■ **EXERCISE DATA**:
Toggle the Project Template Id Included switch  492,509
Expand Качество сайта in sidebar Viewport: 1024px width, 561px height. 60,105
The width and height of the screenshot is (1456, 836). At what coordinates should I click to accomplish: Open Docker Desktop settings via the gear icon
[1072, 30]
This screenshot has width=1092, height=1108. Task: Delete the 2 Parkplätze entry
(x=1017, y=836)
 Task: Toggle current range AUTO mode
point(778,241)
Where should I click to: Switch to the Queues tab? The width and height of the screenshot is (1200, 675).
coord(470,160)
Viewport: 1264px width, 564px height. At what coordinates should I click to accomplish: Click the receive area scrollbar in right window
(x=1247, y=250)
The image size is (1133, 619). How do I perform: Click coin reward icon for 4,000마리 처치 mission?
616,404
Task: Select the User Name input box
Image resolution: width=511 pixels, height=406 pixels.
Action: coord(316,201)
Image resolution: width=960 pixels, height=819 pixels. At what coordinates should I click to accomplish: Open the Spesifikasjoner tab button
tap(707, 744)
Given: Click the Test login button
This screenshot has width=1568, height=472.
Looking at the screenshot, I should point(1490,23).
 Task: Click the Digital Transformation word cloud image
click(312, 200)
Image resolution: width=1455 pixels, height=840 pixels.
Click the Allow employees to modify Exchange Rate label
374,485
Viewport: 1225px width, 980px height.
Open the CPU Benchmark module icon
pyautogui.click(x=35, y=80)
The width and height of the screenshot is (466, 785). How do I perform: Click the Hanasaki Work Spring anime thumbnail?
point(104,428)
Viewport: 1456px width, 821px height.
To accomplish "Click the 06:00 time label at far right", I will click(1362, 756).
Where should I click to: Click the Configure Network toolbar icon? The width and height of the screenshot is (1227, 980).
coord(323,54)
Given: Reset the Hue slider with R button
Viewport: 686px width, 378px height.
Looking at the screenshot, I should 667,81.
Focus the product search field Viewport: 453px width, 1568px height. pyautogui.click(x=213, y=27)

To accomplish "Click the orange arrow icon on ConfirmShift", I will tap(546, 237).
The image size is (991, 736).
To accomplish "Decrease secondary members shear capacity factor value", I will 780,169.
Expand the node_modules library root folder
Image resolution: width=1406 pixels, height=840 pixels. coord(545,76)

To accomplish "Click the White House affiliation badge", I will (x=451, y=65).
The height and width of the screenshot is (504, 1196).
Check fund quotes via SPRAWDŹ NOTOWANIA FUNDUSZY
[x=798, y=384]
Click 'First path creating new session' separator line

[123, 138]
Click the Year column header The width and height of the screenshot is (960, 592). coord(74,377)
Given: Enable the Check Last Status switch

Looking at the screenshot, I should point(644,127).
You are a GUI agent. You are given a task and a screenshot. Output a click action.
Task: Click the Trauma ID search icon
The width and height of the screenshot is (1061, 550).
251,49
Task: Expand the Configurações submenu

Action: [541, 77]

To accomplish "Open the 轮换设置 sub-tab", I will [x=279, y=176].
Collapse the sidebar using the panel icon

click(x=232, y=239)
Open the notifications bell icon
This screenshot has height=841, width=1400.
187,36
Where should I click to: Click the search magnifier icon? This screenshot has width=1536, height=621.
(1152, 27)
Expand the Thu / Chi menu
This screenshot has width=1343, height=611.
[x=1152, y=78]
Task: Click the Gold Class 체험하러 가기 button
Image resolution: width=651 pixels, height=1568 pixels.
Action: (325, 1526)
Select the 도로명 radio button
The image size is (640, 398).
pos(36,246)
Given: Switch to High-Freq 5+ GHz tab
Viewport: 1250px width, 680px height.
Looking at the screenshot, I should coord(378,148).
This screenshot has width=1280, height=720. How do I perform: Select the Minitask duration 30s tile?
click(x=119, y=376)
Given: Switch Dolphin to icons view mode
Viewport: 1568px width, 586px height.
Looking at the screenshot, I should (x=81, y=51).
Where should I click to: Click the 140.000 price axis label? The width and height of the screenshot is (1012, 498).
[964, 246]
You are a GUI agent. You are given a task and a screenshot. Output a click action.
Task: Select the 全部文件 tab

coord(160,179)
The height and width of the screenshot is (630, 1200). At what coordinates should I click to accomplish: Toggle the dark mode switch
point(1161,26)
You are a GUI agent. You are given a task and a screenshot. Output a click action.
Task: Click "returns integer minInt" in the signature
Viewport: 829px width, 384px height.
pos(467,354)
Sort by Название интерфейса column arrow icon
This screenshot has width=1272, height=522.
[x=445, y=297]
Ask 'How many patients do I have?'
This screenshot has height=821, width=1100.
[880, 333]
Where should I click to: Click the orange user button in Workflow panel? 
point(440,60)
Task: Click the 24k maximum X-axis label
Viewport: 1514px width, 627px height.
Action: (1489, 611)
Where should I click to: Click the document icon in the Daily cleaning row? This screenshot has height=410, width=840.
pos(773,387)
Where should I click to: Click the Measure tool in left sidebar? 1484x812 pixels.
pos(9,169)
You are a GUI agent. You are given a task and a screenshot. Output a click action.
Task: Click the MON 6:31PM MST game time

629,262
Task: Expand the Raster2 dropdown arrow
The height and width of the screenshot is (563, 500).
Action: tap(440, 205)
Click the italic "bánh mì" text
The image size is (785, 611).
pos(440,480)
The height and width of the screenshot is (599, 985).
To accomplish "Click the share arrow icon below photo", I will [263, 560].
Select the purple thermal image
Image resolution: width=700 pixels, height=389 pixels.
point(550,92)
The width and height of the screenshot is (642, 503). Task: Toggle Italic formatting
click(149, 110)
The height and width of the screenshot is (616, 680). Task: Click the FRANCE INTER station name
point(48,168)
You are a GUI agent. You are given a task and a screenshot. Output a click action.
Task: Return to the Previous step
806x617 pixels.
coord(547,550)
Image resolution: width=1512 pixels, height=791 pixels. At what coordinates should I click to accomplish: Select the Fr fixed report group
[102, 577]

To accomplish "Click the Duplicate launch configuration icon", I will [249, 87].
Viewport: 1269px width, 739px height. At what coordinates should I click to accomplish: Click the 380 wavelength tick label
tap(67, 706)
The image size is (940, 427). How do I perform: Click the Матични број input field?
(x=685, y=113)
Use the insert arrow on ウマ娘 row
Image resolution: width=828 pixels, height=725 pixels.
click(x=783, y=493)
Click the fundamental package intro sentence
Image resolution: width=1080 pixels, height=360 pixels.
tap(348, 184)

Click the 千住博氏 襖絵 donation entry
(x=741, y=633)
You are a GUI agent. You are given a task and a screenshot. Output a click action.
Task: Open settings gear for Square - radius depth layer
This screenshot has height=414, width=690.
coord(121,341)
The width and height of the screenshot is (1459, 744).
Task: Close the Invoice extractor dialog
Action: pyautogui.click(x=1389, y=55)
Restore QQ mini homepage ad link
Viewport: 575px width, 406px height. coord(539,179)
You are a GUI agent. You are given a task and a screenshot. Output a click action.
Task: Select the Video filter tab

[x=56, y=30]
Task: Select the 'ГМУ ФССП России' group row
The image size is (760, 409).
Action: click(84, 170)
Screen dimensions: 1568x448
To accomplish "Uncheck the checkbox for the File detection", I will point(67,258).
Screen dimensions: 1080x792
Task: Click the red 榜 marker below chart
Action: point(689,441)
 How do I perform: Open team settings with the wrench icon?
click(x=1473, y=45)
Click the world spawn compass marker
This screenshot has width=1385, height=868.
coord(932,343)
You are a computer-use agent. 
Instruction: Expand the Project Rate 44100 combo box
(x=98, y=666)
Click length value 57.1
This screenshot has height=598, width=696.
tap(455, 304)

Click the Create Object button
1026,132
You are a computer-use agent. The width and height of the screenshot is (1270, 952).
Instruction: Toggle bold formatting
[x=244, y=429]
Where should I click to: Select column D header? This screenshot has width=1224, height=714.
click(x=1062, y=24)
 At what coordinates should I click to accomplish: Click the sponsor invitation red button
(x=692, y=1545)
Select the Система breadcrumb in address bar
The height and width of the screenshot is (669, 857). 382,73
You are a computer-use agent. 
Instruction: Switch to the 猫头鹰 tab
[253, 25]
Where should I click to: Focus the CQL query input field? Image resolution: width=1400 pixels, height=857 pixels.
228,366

■ **INSTRUCTIONS FOR THE TASK**: Please transcribe exactly the lines above from the line that has "Focus the product" up to and including the line that has "The height and width of the screenshot is (504, 1196)."; no other line belongs in the answer.

■ **RESPONSE AREA**:
Focus the product search field Viewport: 453px width, 1568px height. pyautogui.click(x=213, y=27)

To accomplish "Click the orange arrow icon on ConfirmShift", I will tap(546, 237).
The image size is (991, 736).
To accomplish "Decrease secondary members shear capacity factor value", I will 780,169.
Expand the node_modules library root folder
Image resolution: width=1406 pixels, height=840 pixels. coord(545,76)

To accomplish "Click the White House affiliation badge", I will (x=451, y=65).
The height and width of the screenshot is (504, 1196).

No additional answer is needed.